Tips on Raising Your FICO Score for Home Buying
You might think that the home buying process starts with getting pre-approved for a loan or with choosing a real estate agent. The content of your wallet begins the home buying process. Saving your money for a down payment is great, but if you lack an acceptable credit score to back it up, you could find yourself renting longer than you expected in Denton County, Texas until your FICO score is acceptable.
The Fair Isaac Company bases your FICO score on the summary of your complete credit history. The score ranges from 300 to 850, with most people traditionally having a score of 600. Even though more people these days are experiencing job loss and delinquent credit cards, FICO scores aren't necessarily adjusted "on a curve." A low score is just that and often means you can't get credit. Some of the pieces in summing up your FICO score are:
- Payment History — How many months do you make late payments?
- Credit to Debt Ratio — How much do you owe versus your available credit?
- Credit Inquiries — How many times has your credit history been accessed by someone other than you?
- Types of Credit — Do you have a healthy mix of loans and credit cards?
In reviewing your credit history, you'll find that you actually have three reports. Experian, Equifax and TransUnion — three of the major credit reporting agencies — use a slightly different systems to calculate your credit rating. FICO is used by Experian. Equifax's model is called BEACON and TransUnion uses EMPIRICA. This means you have three scores, one for each scoring model.
Lenders want to be positive that allowing you a loan is a safe move. Your FICO score gives lenders an insight into what type of borrower you'll be solely because of your credit history. You'll need a score of at least 700 to get a satisfactory interest rate. You'll still get approved for a loan with a lower score, but the interest paid over time could be more than double that of an individual having a higher credit score.
Getting your credit in order is the best way to ease into owning a home. Call us at (817) 675-7700 and we can help you get on the right track to the home of your dreams.
How do you obtain a better score? Building your FICO score takes time. It can be difficult to make a significant stride change in your FICO score with small changes, but your score can improve in a year by keeping tabs your credit report and by wisely using credit. The most important thing is to know your FICO score. Here are some ways you can improve your credit score:
- Pay on time. Your credit score plummets with each account that goes to collections. It's one of the reasons people who have recently experienced job loss see the biggest hit in their credit score. Yes, it takes longer to rebuild your credit with payment history, but it's the surest way to prove that you're able to make payments to a lender.
- Correct your credit report. If you find incorrect items on your credit report, write to the bureau requesting that the item be removed. If you have a common name or the same name as a family member, you'll want to give extra care to make sure the activity reported is correct.
- Even out your debt. At first, this doesn't sound like a good idea. But, you want to avoid of having one card that is at the limit and have the rest of your cards at a zero balance. It's better to have each of your cards at a smaller balance than to have the most of your debt transferred to one card.

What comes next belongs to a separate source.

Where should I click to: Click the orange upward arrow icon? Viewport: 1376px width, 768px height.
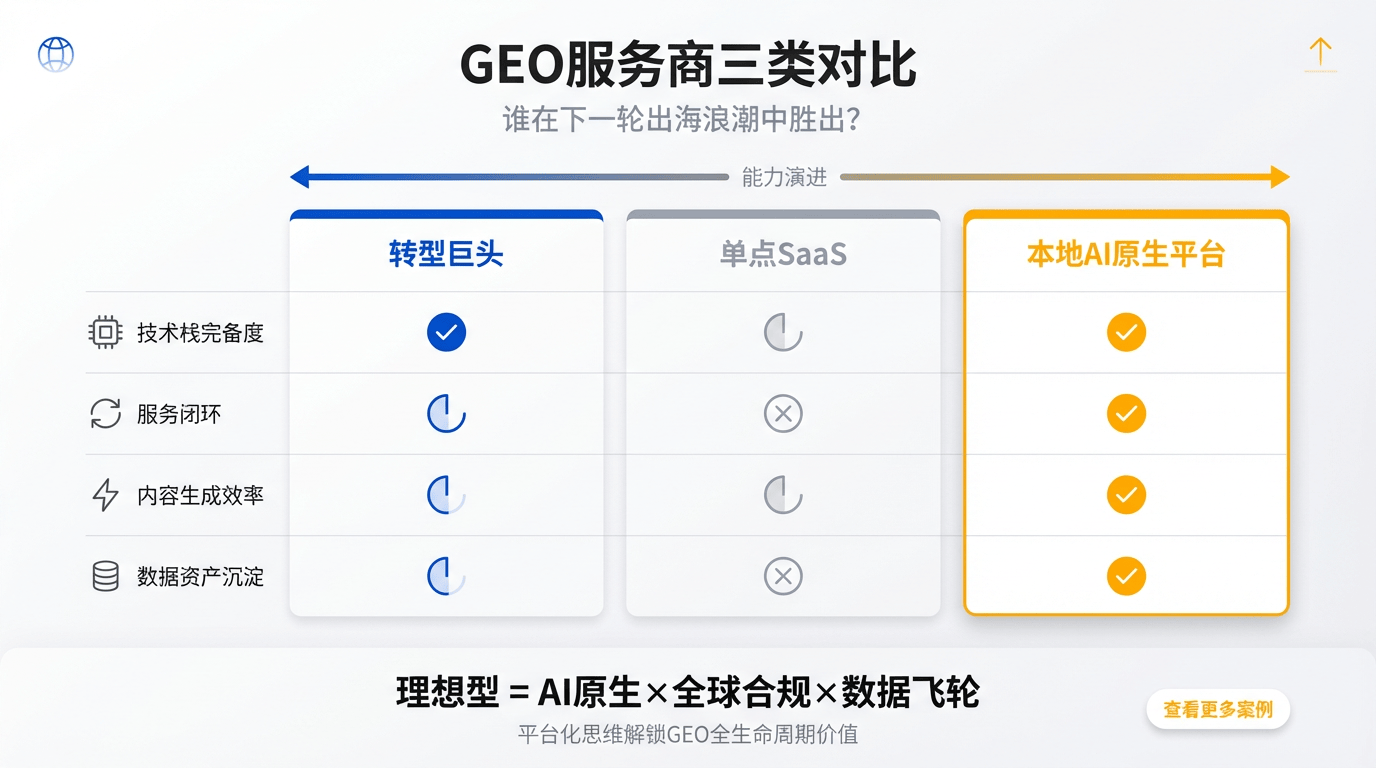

- Retail cards and gas station cards. For those who have no credit or low credit, store credit cards and gas credit cards are ways to establish your credit history, increase your credit limits and stay on top of your payments, which will raise your FICO score. You must always avoid charging a high balance for too long because these types of cards normally have a steeper interest rate.
- Keep your cards in rotation. Whether you're just getting started with credit, or if you've got older cards, use your cards to make sure your accounts stay active. But, make sure you pay them off in no more than two or three payments.
Knowing the ways you can raise your FICO score, you're one step closer to becoming a homeowner. Remember that when you're ready to apply for a loan to purchase a house, you'll want to keep your lender applications within a two-week window to avoid adverse effects on your credit score. With the help of 2mac Real Estate Group, the loan process can be a stress-free experience so you, too, can achieve home ownership.
Learn more about FICO scores at myFICO.com, Fair Isaac's informational site and once per year, for free, you can review all three of your credit reports at annualcreditreport.com. And, for a small payment, you can get your FICO score from each bureau on their websites: equifax.com, experian.com and transunion.com.